Comparative analysis of the amino- and carboxy-terminal domains of calmodulin by Fourier transform infrared spectroscopy.

Fourier transform infrared spectra were obtained for mammalian calmodulin and two of its fragments produced by limited proteolysis with trypsin TR1C (1-77) and TR2C (78-148). Experiments were done in H2O, D2O and D2O/trifluoroethanol (TFE) mixtures. Information about secondary structure was obtained from analysis of the amide I and II bands; while characteristic absorbances for tyrosine, phenylalanine and carboxylate groups were analyzed for changes in tertiary structure.
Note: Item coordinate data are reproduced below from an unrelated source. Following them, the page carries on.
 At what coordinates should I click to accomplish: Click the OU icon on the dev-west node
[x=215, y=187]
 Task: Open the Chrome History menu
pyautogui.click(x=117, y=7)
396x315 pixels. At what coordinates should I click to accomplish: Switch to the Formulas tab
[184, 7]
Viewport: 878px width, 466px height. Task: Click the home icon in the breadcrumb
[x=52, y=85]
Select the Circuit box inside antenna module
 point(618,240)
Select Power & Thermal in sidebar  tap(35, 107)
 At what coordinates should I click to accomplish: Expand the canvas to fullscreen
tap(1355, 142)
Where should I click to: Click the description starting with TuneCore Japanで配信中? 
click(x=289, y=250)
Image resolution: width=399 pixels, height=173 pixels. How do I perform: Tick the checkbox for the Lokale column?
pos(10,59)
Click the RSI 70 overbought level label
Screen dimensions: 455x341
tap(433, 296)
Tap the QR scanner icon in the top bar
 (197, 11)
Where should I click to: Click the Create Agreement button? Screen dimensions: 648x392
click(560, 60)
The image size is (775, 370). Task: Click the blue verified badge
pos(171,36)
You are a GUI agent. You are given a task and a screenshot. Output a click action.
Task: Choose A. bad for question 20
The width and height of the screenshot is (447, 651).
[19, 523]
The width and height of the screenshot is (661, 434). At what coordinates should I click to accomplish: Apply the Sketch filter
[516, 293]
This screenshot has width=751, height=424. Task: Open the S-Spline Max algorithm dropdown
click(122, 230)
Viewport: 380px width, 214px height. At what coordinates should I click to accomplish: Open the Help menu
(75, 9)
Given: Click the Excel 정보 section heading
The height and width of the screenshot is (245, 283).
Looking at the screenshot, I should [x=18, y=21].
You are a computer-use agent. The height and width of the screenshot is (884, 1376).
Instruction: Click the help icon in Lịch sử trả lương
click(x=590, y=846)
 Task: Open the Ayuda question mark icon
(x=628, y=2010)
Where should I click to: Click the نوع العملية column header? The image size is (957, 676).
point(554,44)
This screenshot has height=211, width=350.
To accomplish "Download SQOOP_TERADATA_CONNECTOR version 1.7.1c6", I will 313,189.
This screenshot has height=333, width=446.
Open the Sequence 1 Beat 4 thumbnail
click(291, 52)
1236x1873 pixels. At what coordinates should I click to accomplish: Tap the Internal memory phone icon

Our data indicate that the secondary and tertiary structure is preserved in the two half molecules of CaM, both in the apo- and Ca(2+)-saturated state. Addition of the structure-inducing solvent TFE causes marked changes only in the apo-TR1C domain. The maximum wavenumber for the amide I band of the two domains of CaM in D2O was markedly different (1642 cm-1 for TR1C versus 1646/1648 cm-1 for Ca2+ and apo-TR2C). This renders the amide I band for the intact protein very broad in comparison to that in other proteins and is indicative of a distribution of alpha-helices with slightly different hydrogen bonding patterns.